### SET OF TASKS
[A] In the page on clustering variables in mixed models, rewrite the stretch from "PAMLj reads cluster" through "the power function.", swapping "PAMLj" for "The software".
[B] Answer these questions using the page on clustering variables in mixed models:
(i) Which Algorithm setting is suggested while experimenting with different designs?
(ii) To what value are the coefficients always set in the discussion?
(iii) In a repeated-measures design with conditions repeated within participants, what does # Cluster levels (k) stand for?

Mixed models: handling clusters
keywords power analysis, mixed models, multiple clusters, participant by stimuli
0.8.2
Here we discuss some rules for handling clustering variables
(grouping variables) in different designs. We focus on building the
clustering variables in the correct way and checking the results sample
structure, so we set expected power as the aim of the analysis,
and we fill all cluster variables required sizes (#
Cluster Levels and N per cluster).
When the the aim of the analysis is N (with Find being Number of cluster levels
or Cases within clusters), the rules are the same, but one
of size parameter is left empty. It is also a good idea while
experimenting with different designs to set Algorithm to Raw
approximation which is very fast and does not require us to wait
for a simulation to check the resulting sample structure.
One clustering variable
Simple designs with one clustering variable are defined by specifying in Model Syntax the “bars” component of the formula, such as:
y~1*1+1*x+(1*1|cluster)
Note
Hereinafter the coefficients are immaterial for our discussion, so we
always set them to 1 and assume random intercepts only. The sample
structure is not altered by the coefficient values or the definition of
fixed and random effects. We also fill in all the cluster size fields:
# Cluster Levels (k) and N per cluster (n). It
is clear that, depending on the aim of the analysis, one of these
parameters will be determined by the algorithm.
PAMLj reads cluster as
the name of the clustering variable and displays the fields to be filled
in to generate the correct sample based on the cluster variable
definition.

Now, depending on the aim of the analysis, one needs to fill one of
the fields (# Cluster Levels (k) or
N per cluster (n)). Here we discuss the meaning of these
fields, knowing that depending on the goal of the analysis, one of them
will be the target of the power function.
With one clustering variable, # Cluster levels (k) is
the number of groups clustering the observations. In a multilevel
design, say with pupils clustered within classes,
# Cluster levels (k) is the number of classes in the sample
(or the number to be established by the power analysis). In a
repeated-measures design with conditions repeated within participants,
# Cluster levels (k) is the number of participants.
N per cluster (n) is the number of observations within
each cluster level (group). In a multilevel design with pupils clustered
within classes, N per cluster (n) is the (average) number
of pupils in the sample (or the number to be established by the power
analysis). In a repeated-measures design with a condition repeated
within participants, N per cluster is the number of
measurements taken for each participant.

### STORED DATA
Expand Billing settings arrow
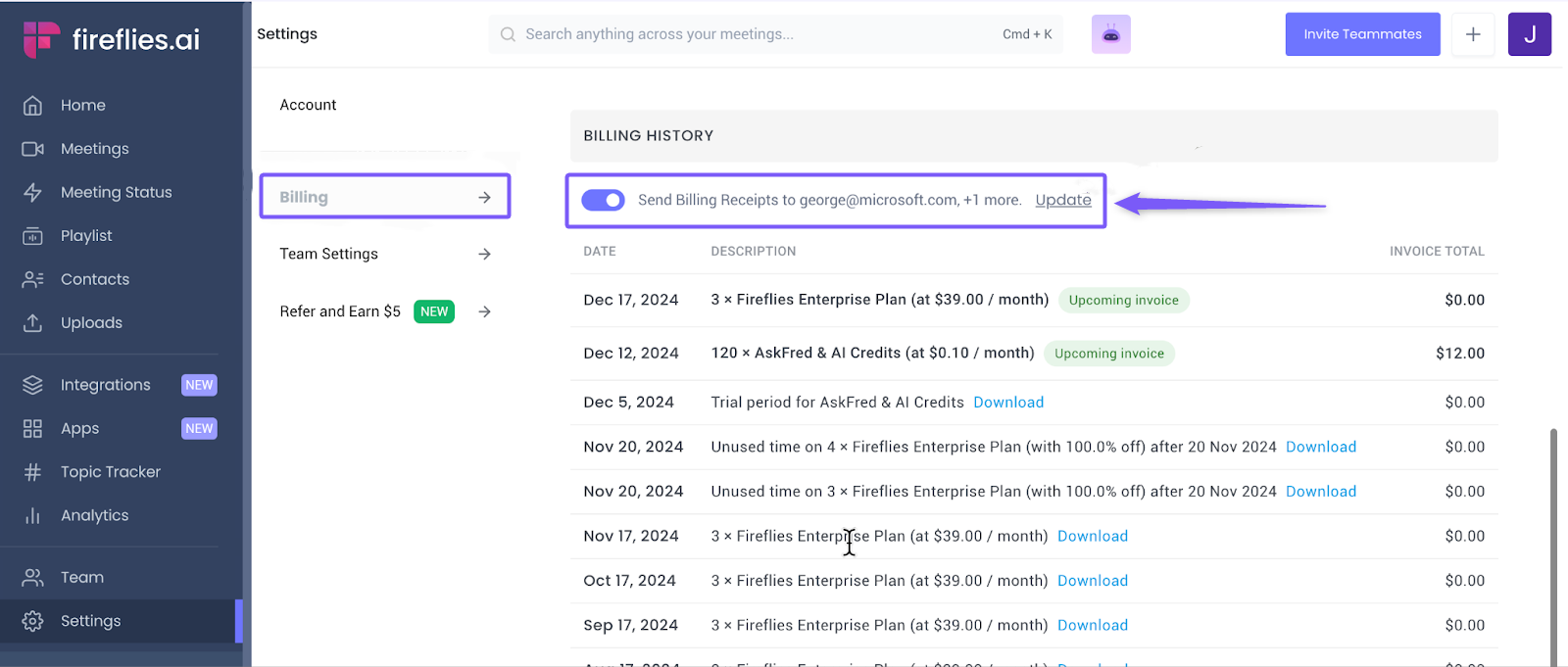The width and height of the screenshot is (1568, 667). tap(484, 197)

### SOLUTIONS TO EACH TASK
[A]
The software reads cluster as
the name of the clustering variable and displays the fields to be filled
in to generate the correct sample based on the cluster variable
definition.

Now, depending on the aim of the analysis, one needs to fill one of
the fields (# Cluster Levels (k) or
N per cluster (n)). Here we discuss the meaning of these
fields, knowing that depending on the goal of the analysis, one of them
will be the target of the power function.

[B]
(i) Raw approximation
(ii) 1
(iii) The number of participants